Сукин горько осклабился, подрал себя за пучок волос из уха:
– Налип рог сатанаилов! А не убивай – и не будет шишек! Твои поклоны людей из могил не вытащат! Укротись, зверь апокалиптический! Чтобы народ в повиновении держать, хватит и десятого от того, что творишь! Откуда такая алчба на страдания и муки? Мало ты в детстве сам страдал, что теперь других обрекаешь? Остановись, пока руки в крови токмо по локоть! Будет кровь дальше литься – утонешь в ней! От крови только кровь рождается! И как же ты утих, когда вот на эту Пасху сотню человеков на плахи уложил? Одним злом сыт не будешь! А ты ласковость, добро покажи – больше пользы будет!
Это уже разозлило. Вот не хотел лаяться, а приходится.
– На эту Пасху убойцев и грабил казнили! А что, разве не был я добрым и нежным, ласковым и чивым[104]? Вспомни Адашева, Сильвестра, все наши добрые дела! И к чему сие привело? Всё расползлось! Псков и Новгород спины начали показывать, с Ганзой снюхались! Княжества погрязли в междоусобиях и своеволии! Порядок утратился! Ереси по стране шататься пошли, измены бродят! Вот к чему многоначалие в нашей державе доводит! Не в Святом ли Писании сказано: «Всякое царство, разделившееся само в себе, опустеет; и всякий город или дом, разделившийся сам в себе, не устоит»?
Сукин всплеснул руками, клобук сорвал с головы и кинул на лавку рядом с собой (грива пегих волос рассыпалась по плечам):
– Ты и никто иной разделил державу на земщину и опришню – вот и не устояла, опустела, рухнула, чего ж теперь плакаться? Зачем сие сотворил?
– Зачем? А затем, что без меча и огня не обойтись! Чуть дашь слабину – тотчас сумятица сеется, воровство зреет, взяткование цветёт… Что ж поделать, если хорошего и доброго мой народ не понимает, только посохом по вые! Скот, и тот умнее – знает, что ему делать, а эти? Расшатался народец под татарами и никак в себя прийти не может! Живут, как черви в кале, и в ус не дуют!

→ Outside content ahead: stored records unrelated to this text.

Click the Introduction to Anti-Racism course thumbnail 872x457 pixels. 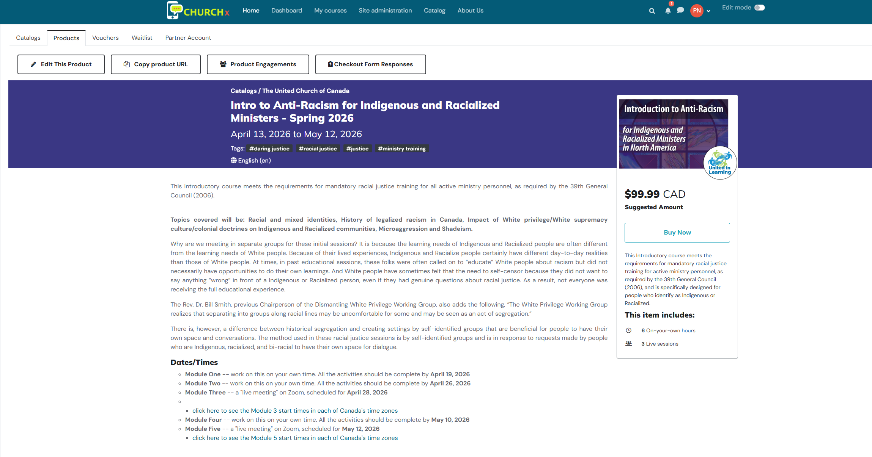pos(674,134)
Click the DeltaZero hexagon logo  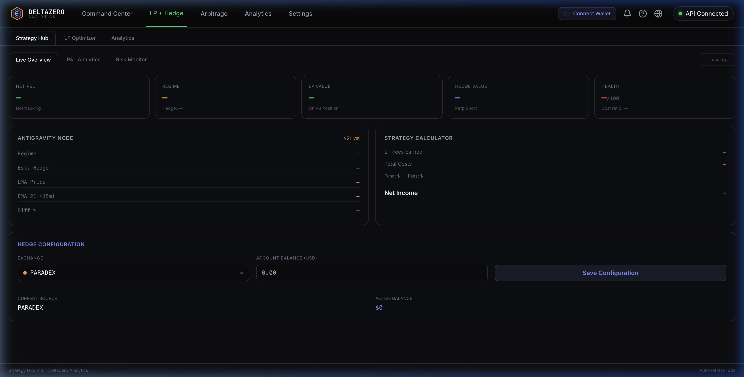(x=17, y=13)
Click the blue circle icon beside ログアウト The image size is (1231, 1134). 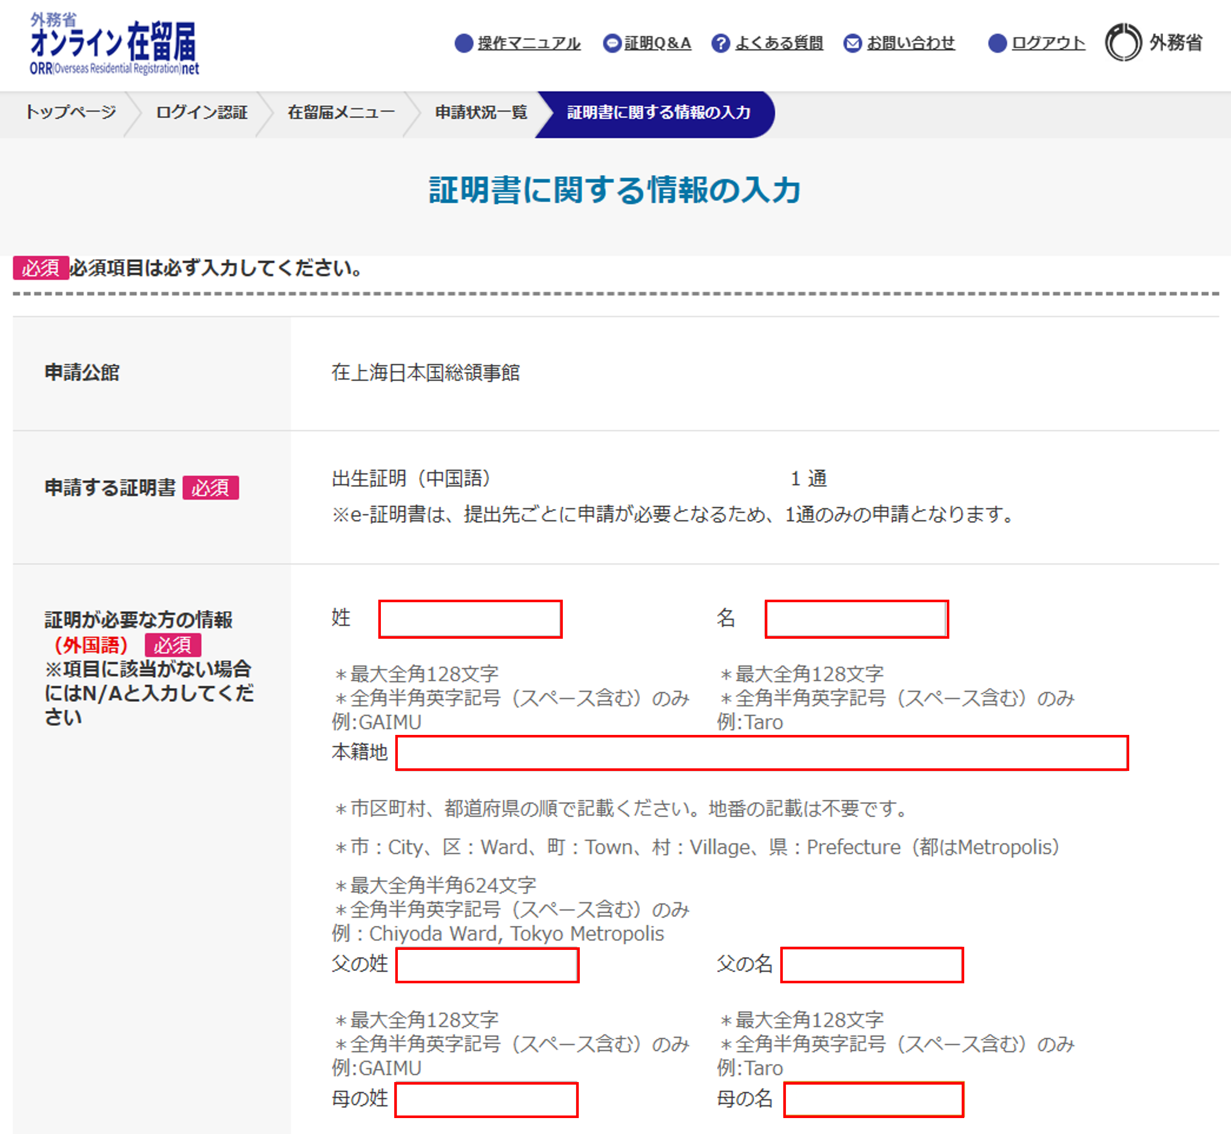point(997,43)
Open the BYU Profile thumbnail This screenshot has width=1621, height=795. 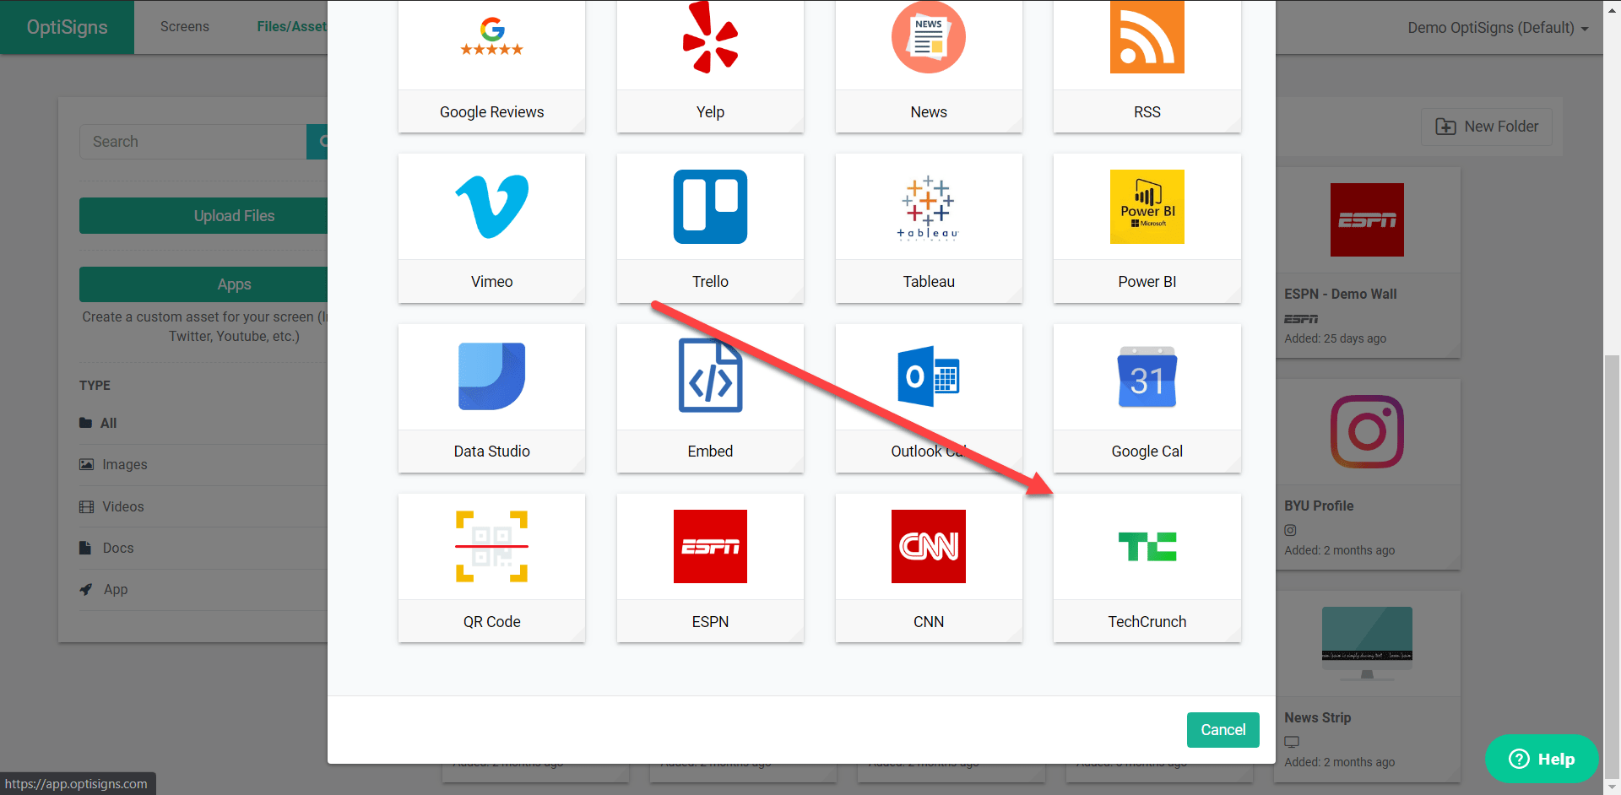[x=1367, y=431]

Тут уж Сукин взвился, обшлагом снёс на пол кубок:
– Чего же ты хочешь? Каков поп – таков и приход! Сам людишек довёл до ручки, народоубивец, а сейчас плачешь, аки дщерь Соломонова возле куста Моисеева! Не след своему Богом вручённому народу такие авании чинить! Забыл Тиверия-кесаря, сказавшего: «Хороший пастух стрижёт своих овец, но не сдирает с них шкуры»? А ты что творишь? Дитё же не убиваешь за провинность? Народ твой нежен, тих, ребячлив! Правду испокон века ищет, веру чтит, а ты его – обухом по башке, в петлю, на дыбу! В нагольную бедность по шею загнал!
Раздражённо ответил:
– Знаю я, чего он ищет и чтит! Я – при чём? Пусть народ сам по своей дороге идёт, а я – по своей… – хоть в душе испугался: слова протоиерея совпадали с его страхами о том, что именно на него взгромоздятся все грехи державы – ведь если дети шалят, то бывают наказаны отцы, а кто есть царь, как не отец? Поэтому на Страшном суде быть ему первым ответчиком за последнего грешника. Нет, этого не надо!